Re: [whatwg] Web Bluetooth API
http://webbluetoothcg.github.io/web-bluetooth/use-cases.html#security_privacy lists some of the risks we want to avoid in implementations. The basic model is that the website tells the UA what kinds of devices it can productively connect to, and then the UA presents the user a dialog from which to pick the particular device(s) to pair with the website.
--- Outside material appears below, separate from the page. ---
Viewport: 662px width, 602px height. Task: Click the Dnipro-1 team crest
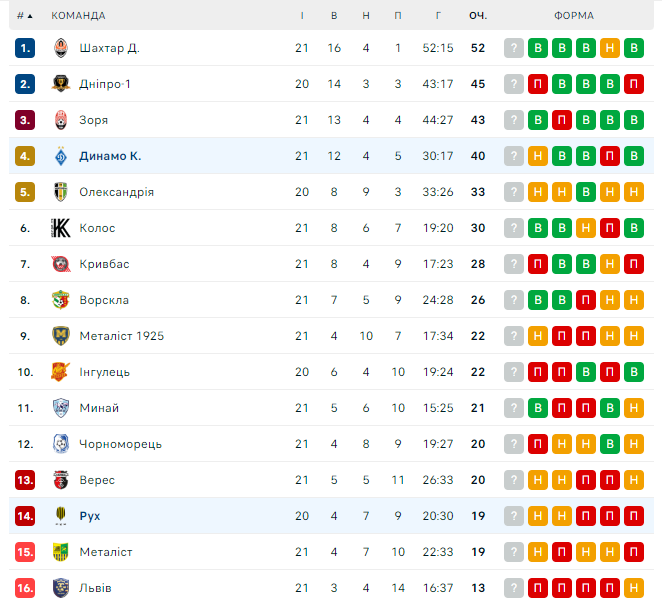(x=61, y=84)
Sites can never ask for global bluetooth access, and for initial versions of the API, at least, we won't let them ask for an entire class of devices at once. (It's possible a specially designed class of devices could get around this by pretending to all be a single device.) There's a risk of websites attacking devices through this API. This is currently mitigated by avoiding access to streaming protocols that require the device to include a parser, and allowing access to the GATT format, which defines key/value pairs. It's still likely that some devices will be vulnerable to GATT messages, and we'll need to keep consulting with various security teams to see whether that risk is acceptable. The third risk, of tracking the user through unique Bluetooth IDs, is described in the current spec. Is that the sort of answer you were looking for? Thanks, Jeffrey On Sat, Aug 23, 2014 at 12:46 AM, Jonas Sicking jo...@sicking.cc wrote: The main question that I have is what is the security model? The security section of the spec is very light. / Jonas On Aug 22, 2014 6:34 PM, Jeffrey Yasskin jyass...@chromium.org wrote: We have a draft API for Bluetooth device access at https://webbluetoothcg.github.io/web-bluetooth/, for which I'm planning to send a Blink Intent to Implement email soon. The spec isn't really up to web standard quality yet: we're planning to refine it as we get feedback from implementation and experimental use. However, we'd still appreciate any feedback this group has on the current draft. Feedback as issues at https://github.com/WebBluetoothCG/web-bluetooth/issues will be easiest to incorporate. Feedback as replies to this email is still welcome. Participation at http://lists.w3.org/Archives/Public/public-web-bluetooth/ is even more welcome. :) Thanks, Jeffrey Yasskin P.S. I'll ping Monday so this doesn't get lost over the weekend, but want to give anyone a chance to comment early if you want.